§ PROBLEMS TO WORK ON:
1. Summarize the railway club post below in two sentences.
2. Resume the railway club post below, writing on from its final sentence.

§ SOURCE DOCUMENT:
Our railway club is based on a farm. We are surrounded by fields and bucolic Warwickshire scenery. It's handy for the model boat club and on a nice day a lovely place to be.
The farmer, our landlord, collects tractors. Not any old tractors (all farmers do that, mostly rusty, broken ones) but foreign single cylinder ones. He's not alone either, it seems there are plenty of other people out there who collect and restore these machines. And they like to show them off so he organised a weekend get together.
On the Saturday evening there was to be a hog roast and after a little negotiation, the railway club was to be opened up to provide some toilet facilities, it being felt that some of those who wanted to eat might be considered to delicate for the portaloos already laid on. If we had enough people some of the layouts would be operating too as an added attraction. As it was most were run and when people weren't consuming dead pig we had a reasonable sized audience.
Now, I quite like putting on a show for the public as opposed to "proper" modellers. If you've read my reports on shows before (and if not, feel free to catch up on old entries, it should distract you from work for a while) you'll know that I find the early morning session at any model railway exhibition usually presents a crowd that stand around looking grumpy in silence. Later in the day the families start to arrive and they aren't afraid to ask questions and chat for fear of looking stupid.
So, a room full of normal people was chatty and generally very appreciative of the models on display. "Modellers" may see the buildings on one layout as simple card kits - humans look at the effect and are gobsmacked that over 100 houses make up the scene that looks a bit Coronation Street. They also don't get picky about the formation of trains but do get excited about sheep and pigs on hillsides. I suppose the tractor hobby has a higher farmer:townie ratio so they can probably tell us what breed the pig is, we just think it's Priesler.

§ DATASET ROWS:
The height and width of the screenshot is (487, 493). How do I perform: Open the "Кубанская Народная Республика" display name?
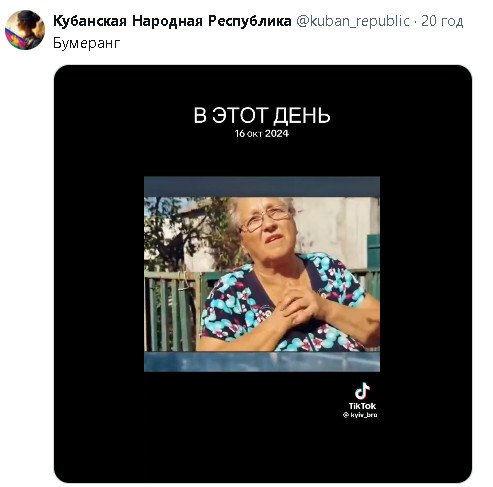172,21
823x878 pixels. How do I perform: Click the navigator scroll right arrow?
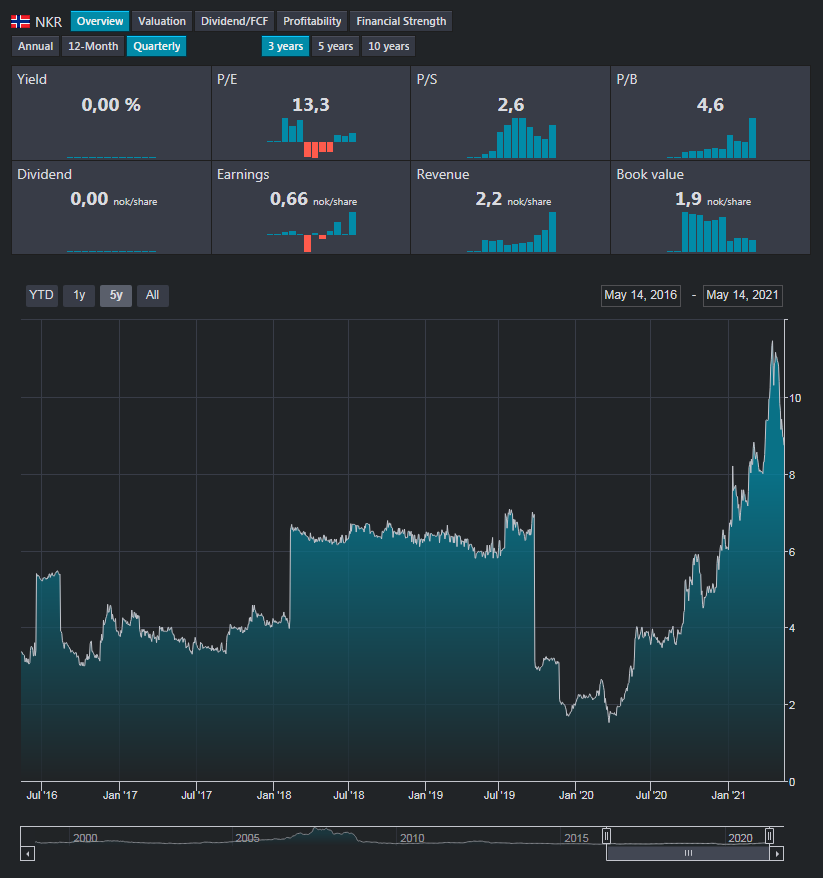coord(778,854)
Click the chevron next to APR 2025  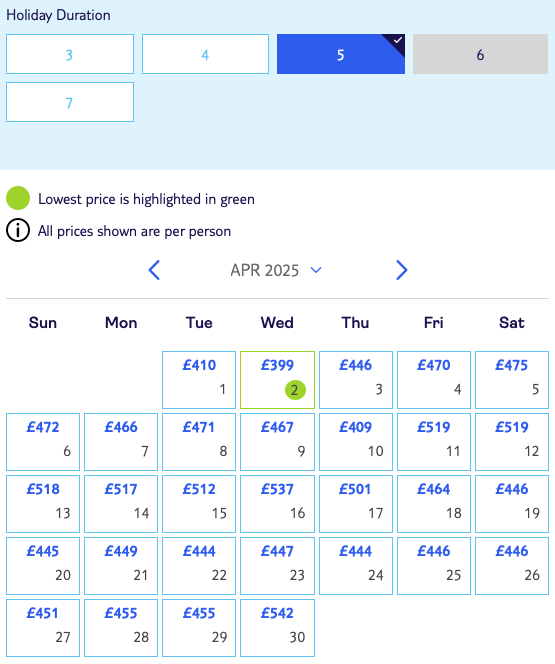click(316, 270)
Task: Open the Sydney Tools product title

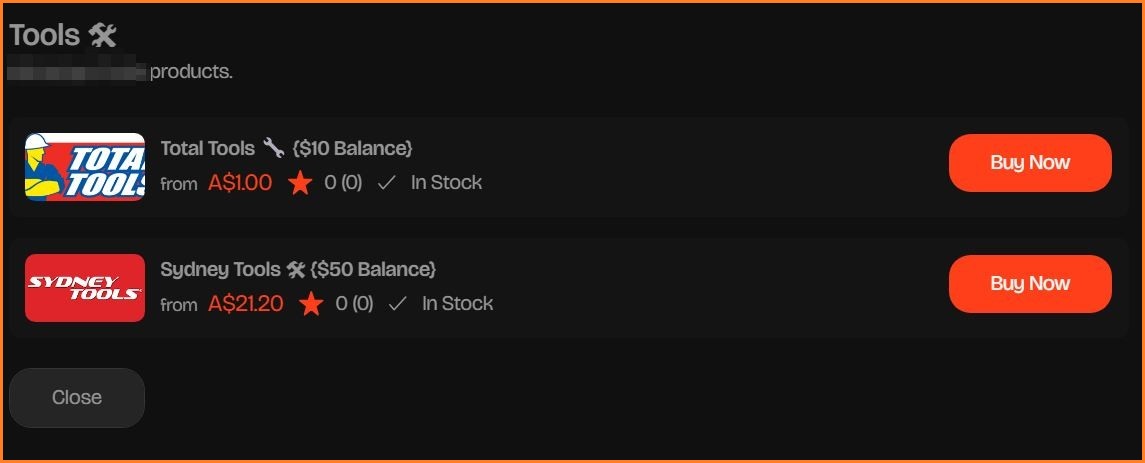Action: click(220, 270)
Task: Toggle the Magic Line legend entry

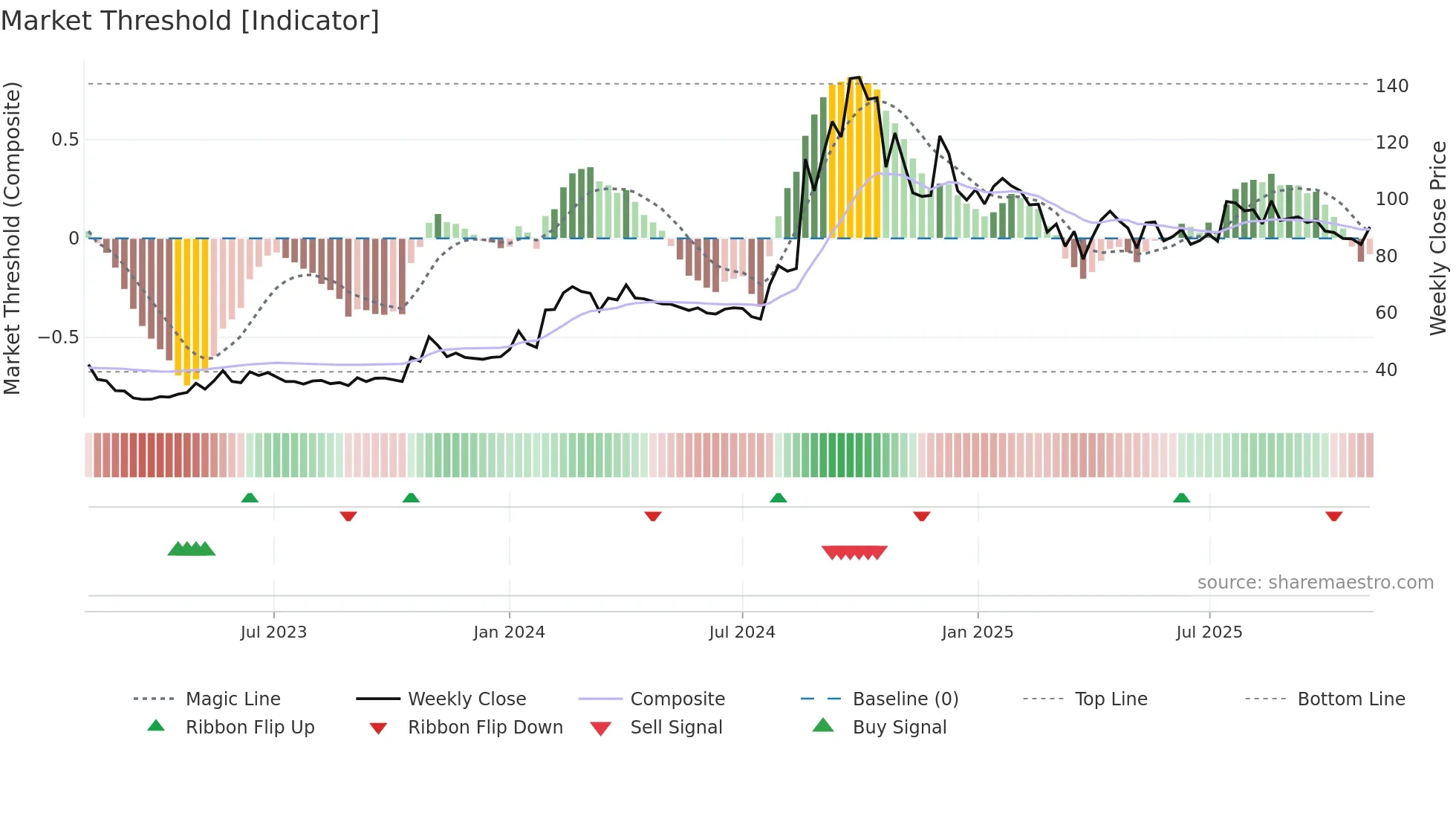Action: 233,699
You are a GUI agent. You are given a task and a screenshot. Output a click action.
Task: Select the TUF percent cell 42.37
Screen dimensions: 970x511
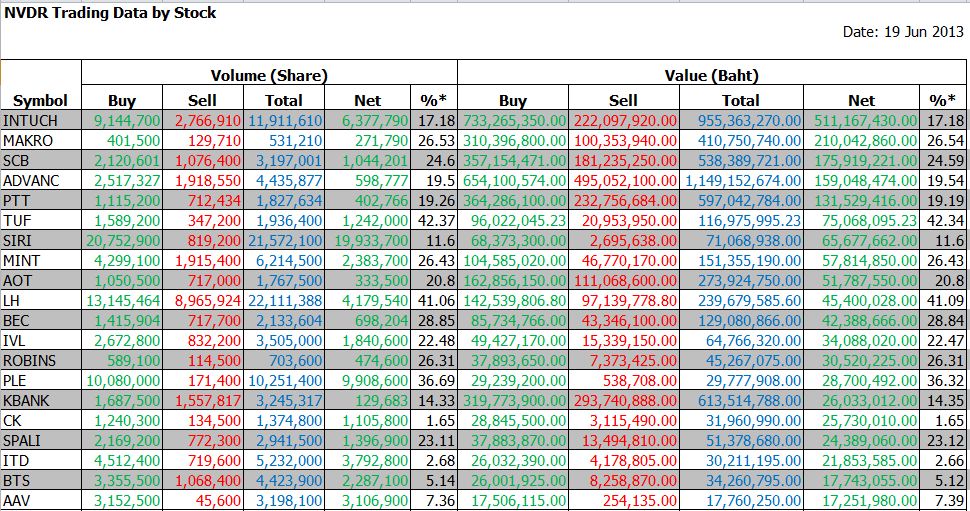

§ ANSWERS:
1. The railway club's landlord, a farmer who collects foreign single-cylinder tractors, organized a weekend gathering for fellow collectors, and for the Saturday evening hog roast the club opened its building to provide toilets and ran most of its layouts. The visitors were chatty and appreciative, impressed by the overall effect of the models and excited by the sheep and pigs on the hillsides, unlike the grumpy, silent early-morning crowds the author usually meets at model railway exhibitions.

2.
Of course there has to be one.
Since I'm not attached to a layout, I did a bit of general stewarding. My first job was to use some barriers to prevent access to one corner of the premises which had a couple of layouts not being operated and also workbenches with tools on. I set the barriers so it was easily possible to see the layout and yet protected it from wandering hands. This worked a treat - lots of people enjoyed the model (especially the steam road roller on the bridge) and appreciated the high level of craftsmanship on display. In fact they were less trouble than the average enthusiast at a show.
All except one mother and young daughter, who found a circuitous route around the various obstacles and by the time I got to he were in front of the station forecourt and pointing at the horse drawn vehicles in the scene. Before pointing became touching I politely invited them to return to the correct side of the barrier. Mum huffed, "I only wanted to get her [the daughter] closer to the horses."
And to be fair she had. A whopping 6 inches. They were easily seen from the barrier side but that wasn't good enough. So she taught her daughter a lesson - if you can physically overcome an obstacle then it's OK to ignore it. Find a gap in that fence and it's OK to go through even if the implication of the fence is that you should stay back.
Having returned to the public side she then flounced off to the foyer with child and spent the next few minutes giving me evil looks before dragging the rest of her party (Dad ?) out. Obviously it was me that was in the wrong !
Now you might argue that if we don't want to take the risk then fragile things should not be out on display, but why should this be the case ? The people who build layouts are justifiably proud of thier work and keen to let others see the results of thier labours. If we want to persuade anyone that railway modelling isn't just funny men playing with trains, showing off high quality models seems a good method. Obviously there is a risk and we accept that. I've seen accidents happen and the person who did the damage is usually mortified - it ruins thier day more than the person who ends up with the repair.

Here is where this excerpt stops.